Use a file for ESPEI inputs. #28

bocklund · 2017-09-18T05:52:23Z

Major features:

ESPEI deprecates command line input arguments for a YAML (or JSON, others possible) input file.
Files are validated using cerberus with a schema.
Support for setting chains per parameter and the standard deviation of the chains.
Include tests for several different possible runs

Validation schema

Almost all of the constraints are handled by the following YAML file (really, anything that can be converted to dict)

# core run settings
system: # phase models and input data
  type: dict
  schema:
    phase_models: # describes the CALPHAD models for the phases
      type: string
      required: True
      regex: '.*\.json$'
    datasets: # path to datasets. Defaults to current directory.
      type: string
      required: True

output:
  type: dict
  default: {}
  schema:
    verbosity: # integer verbosity level 0 | 1 | 2, where 2 is most verbose.
      type: integer
      min: 0
      max: 2
      default: 0
      required: True
    output_db:
      type: string
      default: out.tdb
    tracefile: # name of the file containing the mcmc chain array
      type: string
      default: chain.npy
      regex: '.*\.npy$'
    probfile: # name of the file containing the mcmc ln probability array
      type: string
      default: lnprob.npy
      regex: '.*\.npy$'

## if present, will do a single phase fitting
generate_parameters:
  type: dict
  schema:
    excess_model:
      type: string
      required: True
      regex: 'linear'
    ref_state:
      type: string
      required: True
      regex: 'SGTE91'

## if present, will run mcmc fitting
## you must specifiy some kind of input for the parameters.
## Parameters can come from
##   1. a preceding generate_parameters step
##   2. by generating chains from a previous input_db
##   3. by using chains from a restart_chain for phases in an input_db
mcmc:
  type: dict
  oneof_dependencies:
    - 'mcmc.input_db'
    - 'generate_parameters'
  schema:
    mcmc_steps:
      type: integer
      min: 1
      required: True
    mcmc_save_interval:
      type: integer
      default: 20
      min: 1
      required: True
    scheduler: # scheduler to use for parallelization
      type: string
      default: dask # dask | MPIPool
      regex: 'dask|MPIPool'
      required: True
    input_db: # TDB file used to start the mcmc run
      type: string
    restart_chain: # restart the mcmc fitting from a previous calculation
      type: string
      dependencies: input_db
      regex: '.*\.npy$'
    chains_per_parameter: # even integer multiple of number of chains corresponding to on parameter
      type: integer
      iseven: True
      min: 2
      allof:
        - required: True
        - excludes: restart_chain
    chain_std_deviation: # fraction of a parameter for the standard deviation in the walkers
      min: 0
      allof:
        - required: True
        - excludes: restart_chain

This allows us to do to do almost all of the validation, including

checking for parameter conflicts
handling enumeration options (e.g. choose either 'linear' or 'exponential' models, validated with regex)
Checking for filetype compatibility (again, regex)

Remaining

Still TODO (open new issues):

Number of dask cores to run with
pycalphad point density
(when implemented) pycalphad solver convergence options?

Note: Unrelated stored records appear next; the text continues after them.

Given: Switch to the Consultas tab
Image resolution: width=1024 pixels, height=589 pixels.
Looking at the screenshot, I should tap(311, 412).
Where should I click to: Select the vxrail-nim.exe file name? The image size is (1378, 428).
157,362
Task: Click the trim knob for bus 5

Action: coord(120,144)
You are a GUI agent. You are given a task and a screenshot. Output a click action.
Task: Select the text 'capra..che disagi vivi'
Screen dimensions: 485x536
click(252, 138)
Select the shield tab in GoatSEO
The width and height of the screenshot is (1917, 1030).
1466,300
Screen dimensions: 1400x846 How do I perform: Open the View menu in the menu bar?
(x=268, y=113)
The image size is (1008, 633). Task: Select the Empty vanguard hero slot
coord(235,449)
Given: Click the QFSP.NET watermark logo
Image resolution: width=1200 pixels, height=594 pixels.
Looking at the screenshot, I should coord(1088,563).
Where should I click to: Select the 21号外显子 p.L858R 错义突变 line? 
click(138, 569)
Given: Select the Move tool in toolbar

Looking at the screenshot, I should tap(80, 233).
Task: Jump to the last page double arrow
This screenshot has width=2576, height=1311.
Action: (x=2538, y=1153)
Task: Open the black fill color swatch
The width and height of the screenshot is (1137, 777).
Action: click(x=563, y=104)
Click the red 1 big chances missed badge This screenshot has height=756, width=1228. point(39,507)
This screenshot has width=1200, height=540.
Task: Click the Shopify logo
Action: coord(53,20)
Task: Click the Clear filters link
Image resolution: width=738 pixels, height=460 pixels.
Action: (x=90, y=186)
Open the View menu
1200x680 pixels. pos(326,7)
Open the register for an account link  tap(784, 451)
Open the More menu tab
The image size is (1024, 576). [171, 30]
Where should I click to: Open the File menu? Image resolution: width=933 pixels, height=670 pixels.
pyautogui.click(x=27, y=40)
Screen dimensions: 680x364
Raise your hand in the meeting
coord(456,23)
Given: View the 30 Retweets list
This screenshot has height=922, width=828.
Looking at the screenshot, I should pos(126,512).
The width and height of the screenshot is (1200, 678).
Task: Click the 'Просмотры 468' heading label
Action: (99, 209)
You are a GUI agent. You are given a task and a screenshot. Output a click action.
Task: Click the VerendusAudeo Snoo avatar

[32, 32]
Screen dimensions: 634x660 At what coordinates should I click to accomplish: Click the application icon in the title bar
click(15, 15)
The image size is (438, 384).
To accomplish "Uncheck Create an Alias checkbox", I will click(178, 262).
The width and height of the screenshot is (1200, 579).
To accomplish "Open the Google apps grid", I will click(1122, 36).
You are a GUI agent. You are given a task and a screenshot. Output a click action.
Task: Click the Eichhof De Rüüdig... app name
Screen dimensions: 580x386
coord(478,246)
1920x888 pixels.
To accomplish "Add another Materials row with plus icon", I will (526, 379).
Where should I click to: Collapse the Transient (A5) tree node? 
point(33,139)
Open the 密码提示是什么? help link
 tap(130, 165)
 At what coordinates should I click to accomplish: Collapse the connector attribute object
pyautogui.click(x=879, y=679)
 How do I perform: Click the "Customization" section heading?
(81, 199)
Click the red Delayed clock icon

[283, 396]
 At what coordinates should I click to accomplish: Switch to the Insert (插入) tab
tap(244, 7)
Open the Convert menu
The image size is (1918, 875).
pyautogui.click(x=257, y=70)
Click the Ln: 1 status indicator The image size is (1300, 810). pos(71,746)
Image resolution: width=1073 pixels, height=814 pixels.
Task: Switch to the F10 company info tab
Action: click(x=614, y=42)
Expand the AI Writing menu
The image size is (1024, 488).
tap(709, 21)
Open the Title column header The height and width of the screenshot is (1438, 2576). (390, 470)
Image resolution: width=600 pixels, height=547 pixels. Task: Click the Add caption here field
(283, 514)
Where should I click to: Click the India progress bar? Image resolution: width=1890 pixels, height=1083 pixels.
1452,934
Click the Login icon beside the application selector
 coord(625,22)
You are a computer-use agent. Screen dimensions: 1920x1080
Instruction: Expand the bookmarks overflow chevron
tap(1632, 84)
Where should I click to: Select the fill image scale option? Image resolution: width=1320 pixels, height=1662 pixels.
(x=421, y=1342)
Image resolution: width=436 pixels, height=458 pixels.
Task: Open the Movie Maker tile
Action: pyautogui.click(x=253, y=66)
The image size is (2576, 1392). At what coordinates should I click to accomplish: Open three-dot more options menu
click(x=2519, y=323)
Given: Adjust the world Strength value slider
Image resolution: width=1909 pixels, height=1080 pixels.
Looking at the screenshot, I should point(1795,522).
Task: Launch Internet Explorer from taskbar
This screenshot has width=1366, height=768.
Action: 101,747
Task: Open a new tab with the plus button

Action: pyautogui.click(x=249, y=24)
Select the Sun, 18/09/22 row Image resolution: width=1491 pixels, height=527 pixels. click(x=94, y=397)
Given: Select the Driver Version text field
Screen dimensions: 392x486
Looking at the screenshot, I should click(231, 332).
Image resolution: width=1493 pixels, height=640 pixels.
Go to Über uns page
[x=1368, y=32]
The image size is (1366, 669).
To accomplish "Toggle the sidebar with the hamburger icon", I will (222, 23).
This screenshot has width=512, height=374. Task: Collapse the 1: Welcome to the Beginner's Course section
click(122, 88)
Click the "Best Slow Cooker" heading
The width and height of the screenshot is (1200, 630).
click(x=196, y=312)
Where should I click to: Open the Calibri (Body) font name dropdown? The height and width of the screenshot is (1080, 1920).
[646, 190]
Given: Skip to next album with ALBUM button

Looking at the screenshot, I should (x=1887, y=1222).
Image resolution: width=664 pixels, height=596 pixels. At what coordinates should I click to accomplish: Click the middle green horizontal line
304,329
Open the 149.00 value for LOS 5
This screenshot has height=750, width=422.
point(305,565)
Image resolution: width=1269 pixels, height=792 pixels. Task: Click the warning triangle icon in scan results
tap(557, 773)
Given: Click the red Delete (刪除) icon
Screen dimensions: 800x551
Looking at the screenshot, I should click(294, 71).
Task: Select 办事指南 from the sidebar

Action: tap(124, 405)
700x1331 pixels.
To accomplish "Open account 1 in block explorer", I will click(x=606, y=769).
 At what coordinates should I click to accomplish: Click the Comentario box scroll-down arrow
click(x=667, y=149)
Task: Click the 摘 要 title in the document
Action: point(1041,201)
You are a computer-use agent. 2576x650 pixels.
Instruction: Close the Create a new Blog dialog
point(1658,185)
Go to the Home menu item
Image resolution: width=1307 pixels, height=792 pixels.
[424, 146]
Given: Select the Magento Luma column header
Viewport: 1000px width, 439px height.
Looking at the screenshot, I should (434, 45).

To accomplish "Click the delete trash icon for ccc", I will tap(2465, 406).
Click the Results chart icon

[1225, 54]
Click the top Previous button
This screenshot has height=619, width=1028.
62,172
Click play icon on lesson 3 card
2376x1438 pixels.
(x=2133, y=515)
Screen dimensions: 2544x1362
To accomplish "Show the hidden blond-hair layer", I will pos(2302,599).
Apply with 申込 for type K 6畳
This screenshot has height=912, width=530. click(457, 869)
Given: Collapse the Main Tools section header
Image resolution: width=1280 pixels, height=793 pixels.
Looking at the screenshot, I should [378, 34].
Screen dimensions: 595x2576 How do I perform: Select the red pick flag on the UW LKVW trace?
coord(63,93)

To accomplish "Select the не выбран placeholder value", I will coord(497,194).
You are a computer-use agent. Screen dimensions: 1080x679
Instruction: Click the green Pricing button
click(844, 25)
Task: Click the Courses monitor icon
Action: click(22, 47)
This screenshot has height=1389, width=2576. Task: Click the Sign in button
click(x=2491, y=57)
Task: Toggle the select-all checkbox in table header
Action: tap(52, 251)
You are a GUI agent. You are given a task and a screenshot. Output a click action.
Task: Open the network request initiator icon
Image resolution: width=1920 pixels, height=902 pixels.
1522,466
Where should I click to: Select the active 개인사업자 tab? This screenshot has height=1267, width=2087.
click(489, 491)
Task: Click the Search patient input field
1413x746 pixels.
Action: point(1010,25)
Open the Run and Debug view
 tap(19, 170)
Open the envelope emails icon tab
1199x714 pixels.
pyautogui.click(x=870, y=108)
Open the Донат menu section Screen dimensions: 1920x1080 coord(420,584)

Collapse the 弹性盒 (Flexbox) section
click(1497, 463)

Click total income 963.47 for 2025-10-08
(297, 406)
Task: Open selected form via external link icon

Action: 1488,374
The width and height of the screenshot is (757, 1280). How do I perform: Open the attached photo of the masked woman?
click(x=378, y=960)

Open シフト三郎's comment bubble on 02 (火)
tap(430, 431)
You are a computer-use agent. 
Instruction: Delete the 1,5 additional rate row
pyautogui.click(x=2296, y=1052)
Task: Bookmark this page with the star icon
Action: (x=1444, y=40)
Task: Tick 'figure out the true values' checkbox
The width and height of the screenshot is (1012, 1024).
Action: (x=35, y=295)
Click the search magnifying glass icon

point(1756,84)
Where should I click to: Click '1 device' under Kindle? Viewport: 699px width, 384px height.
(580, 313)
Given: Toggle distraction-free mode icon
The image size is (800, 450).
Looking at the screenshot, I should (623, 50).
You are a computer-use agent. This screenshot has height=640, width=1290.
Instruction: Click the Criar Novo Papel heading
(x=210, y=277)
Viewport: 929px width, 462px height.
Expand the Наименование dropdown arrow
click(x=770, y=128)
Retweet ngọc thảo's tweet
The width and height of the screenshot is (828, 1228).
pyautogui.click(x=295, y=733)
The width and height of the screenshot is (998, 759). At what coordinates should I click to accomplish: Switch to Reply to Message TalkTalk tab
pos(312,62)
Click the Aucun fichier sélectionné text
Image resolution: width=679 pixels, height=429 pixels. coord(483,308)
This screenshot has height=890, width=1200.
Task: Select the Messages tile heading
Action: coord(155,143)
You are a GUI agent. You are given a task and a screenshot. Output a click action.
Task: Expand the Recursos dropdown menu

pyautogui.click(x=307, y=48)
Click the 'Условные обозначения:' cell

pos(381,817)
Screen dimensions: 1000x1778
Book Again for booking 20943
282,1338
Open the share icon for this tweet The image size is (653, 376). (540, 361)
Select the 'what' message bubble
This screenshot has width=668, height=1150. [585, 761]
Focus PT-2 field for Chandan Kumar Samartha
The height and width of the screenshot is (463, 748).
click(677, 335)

Allows for tunable accuracy/speed tradeoff.

- Make output have a default so the dict is filled - Add file regexes - Make the model types required in generate_parameters required, as well as mcmc steps in mcmc. This ensures that users have something to enter if they use these keys.

…default

…settings Still need to update main to properly use get_run_settings rather than argparse

bocklund · 2017-09-18T06:16:00Z

I should mention that the minimal required yaml input files are as follows.

The goals, evidenced in the schema, are sensible defaults, but everything customizable.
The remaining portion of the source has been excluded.